# Start of Dataset entries

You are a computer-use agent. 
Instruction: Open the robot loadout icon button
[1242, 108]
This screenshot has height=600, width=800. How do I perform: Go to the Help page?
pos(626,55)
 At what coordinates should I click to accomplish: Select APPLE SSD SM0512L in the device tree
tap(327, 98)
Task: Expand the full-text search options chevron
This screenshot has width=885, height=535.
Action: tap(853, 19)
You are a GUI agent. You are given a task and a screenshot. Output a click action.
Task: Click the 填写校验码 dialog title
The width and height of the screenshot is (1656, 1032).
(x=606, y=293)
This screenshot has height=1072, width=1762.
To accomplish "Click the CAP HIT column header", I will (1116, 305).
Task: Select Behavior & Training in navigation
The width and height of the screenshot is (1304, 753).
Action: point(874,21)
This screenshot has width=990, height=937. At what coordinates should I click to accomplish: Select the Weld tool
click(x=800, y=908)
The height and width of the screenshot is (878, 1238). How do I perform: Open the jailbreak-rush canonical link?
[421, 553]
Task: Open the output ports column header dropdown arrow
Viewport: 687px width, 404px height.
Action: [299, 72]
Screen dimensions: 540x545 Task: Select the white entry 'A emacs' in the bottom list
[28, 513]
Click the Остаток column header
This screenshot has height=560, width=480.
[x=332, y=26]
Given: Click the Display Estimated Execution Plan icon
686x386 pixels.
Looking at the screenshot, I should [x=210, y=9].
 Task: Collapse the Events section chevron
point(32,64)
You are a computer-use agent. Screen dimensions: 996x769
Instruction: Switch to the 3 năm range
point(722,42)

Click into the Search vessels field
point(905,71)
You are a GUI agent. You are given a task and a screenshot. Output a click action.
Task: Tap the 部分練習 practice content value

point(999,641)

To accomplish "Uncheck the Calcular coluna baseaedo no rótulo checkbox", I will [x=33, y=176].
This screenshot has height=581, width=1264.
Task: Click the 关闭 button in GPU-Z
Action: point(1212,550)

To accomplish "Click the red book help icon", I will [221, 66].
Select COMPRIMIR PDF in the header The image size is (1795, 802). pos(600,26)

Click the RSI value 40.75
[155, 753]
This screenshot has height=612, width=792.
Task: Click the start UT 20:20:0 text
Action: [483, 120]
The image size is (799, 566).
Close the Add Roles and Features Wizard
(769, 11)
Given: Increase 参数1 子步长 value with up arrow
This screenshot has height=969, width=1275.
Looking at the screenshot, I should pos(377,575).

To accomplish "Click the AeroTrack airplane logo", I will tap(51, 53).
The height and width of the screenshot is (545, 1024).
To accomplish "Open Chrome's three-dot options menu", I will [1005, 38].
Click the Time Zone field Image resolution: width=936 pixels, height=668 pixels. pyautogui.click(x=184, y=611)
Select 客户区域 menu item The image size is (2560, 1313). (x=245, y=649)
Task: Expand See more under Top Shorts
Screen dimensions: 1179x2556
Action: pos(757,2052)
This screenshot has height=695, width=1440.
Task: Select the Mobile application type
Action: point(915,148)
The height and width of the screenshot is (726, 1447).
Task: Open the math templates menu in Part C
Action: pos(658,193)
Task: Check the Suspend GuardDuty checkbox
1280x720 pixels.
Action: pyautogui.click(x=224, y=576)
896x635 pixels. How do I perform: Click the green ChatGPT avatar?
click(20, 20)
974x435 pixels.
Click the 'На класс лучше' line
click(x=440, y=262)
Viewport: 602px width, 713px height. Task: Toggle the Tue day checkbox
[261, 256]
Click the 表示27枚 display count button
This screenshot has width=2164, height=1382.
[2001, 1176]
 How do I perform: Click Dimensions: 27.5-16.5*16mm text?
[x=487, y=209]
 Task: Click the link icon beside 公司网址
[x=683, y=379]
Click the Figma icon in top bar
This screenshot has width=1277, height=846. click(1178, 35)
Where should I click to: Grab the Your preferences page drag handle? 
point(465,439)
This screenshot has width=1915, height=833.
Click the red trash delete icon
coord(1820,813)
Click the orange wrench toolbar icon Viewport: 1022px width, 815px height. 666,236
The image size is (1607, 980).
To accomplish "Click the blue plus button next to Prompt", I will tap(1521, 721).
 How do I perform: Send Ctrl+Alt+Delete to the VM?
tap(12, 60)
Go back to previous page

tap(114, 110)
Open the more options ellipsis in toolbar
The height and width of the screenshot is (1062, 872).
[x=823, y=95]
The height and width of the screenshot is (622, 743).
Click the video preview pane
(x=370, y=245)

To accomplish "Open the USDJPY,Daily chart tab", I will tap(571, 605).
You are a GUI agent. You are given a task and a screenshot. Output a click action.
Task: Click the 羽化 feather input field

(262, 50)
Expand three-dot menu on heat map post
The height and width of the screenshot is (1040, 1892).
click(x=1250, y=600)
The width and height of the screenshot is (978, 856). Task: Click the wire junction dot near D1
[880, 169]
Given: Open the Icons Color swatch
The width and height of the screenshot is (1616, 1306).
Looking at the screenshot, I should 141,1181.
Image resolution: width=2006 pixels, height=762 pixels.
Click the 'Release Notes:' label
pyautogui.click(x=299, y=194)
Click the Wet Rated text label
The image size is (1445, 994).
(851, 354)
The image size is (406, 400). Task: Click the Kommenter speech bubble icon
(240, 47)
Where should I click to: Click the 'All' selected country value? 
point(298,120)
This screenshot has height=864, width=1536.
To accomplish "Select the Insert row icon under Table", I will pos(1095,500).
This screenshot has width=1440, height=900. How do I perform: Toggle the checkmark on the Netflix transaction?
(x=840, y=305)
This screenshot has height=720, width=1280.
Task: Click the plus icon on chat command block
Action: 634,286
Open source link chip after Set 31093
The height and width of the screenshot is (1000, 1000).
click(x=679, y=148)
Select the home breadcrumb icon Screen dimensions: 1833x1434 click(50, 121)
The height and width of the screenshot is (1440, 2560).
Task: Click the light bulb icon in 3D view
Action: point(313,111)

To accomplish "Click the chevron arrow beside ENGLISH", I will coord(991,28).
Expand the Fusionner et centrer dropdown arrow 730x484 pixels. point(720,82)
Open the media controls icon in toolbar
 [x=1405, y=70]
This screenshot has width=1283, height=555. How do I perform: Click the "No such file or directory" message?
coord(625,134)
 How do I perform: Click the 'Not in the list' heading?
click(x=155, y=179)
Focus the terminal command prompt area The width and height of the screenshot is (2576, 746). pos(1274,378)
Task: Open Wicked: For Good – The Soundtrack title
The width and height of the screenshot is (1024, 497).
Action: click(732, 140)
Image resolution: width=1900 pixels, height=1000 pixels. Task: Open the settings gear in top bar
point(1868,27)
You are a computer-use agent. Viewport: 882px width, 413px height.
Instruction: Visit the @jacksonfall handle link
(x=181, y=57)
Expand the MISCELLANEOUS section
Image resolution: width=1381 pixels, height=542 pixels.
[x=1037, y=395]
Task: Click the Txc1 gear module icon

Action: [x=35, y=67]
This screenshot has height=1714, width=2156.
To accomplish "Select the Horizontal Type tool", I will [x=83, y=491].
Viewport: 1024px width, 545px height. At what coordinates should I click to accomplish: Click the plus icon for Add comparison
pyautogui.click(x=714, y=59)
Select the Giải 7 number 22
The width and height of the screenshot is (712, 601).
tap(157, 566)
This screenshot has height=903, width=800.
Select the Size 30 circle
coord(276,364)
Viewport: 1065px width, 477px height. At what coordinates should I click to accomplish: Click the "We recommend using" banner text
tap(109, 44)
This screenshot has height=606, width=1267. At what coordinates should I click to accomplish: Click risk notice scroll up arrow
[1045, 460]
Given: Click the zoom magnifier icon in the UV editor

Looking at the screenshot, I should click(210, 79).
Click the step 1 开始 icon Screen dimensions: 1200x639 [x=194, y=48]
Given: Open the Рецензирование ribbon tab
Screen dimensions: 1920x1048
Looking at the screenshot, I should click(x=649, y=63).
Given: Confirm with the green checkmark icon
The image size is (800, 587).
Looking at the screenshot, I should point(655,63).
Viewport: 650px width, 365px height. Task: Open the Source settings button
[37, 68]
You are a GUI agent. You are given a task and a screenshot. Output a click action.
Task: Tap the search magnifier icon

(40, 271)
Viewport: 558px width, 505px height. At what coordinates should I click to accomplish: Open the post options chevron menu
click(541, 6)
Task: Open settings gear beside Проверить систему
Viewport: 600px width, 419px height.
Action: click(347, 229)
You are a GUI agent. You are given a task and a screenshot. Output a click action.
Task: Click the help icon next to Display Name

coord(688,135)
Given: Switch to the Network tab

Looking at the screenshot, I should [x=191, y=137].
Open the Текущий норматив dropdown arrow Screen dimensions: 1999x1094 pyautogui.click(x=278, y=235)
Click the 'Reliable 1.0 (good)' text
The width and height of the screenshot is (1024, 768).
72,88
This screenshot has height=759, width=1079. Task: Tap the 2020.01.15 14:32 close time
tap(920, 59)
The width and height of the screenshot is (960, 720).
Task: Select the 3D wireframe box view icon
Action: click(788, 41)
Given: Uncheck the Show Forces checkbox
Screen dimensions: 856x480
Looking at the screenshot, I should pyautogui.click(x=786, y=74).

# End of Dataset entries

--- What the task asks ---
Rewrite everything from the line containing "Click the Time" down to the line containing "Select 客户区域 menu", swapping "Time Zone" for "Language" and changing nothing else. Give only those lines.

--- Expected answer ---
Click the Language field Image resolution: width=936 pixels, height=668 pixels. pyautogui.click(x=184, y=611)
Select 客户区域 menu item The image size is (2560, 1313). (x=245, y=649)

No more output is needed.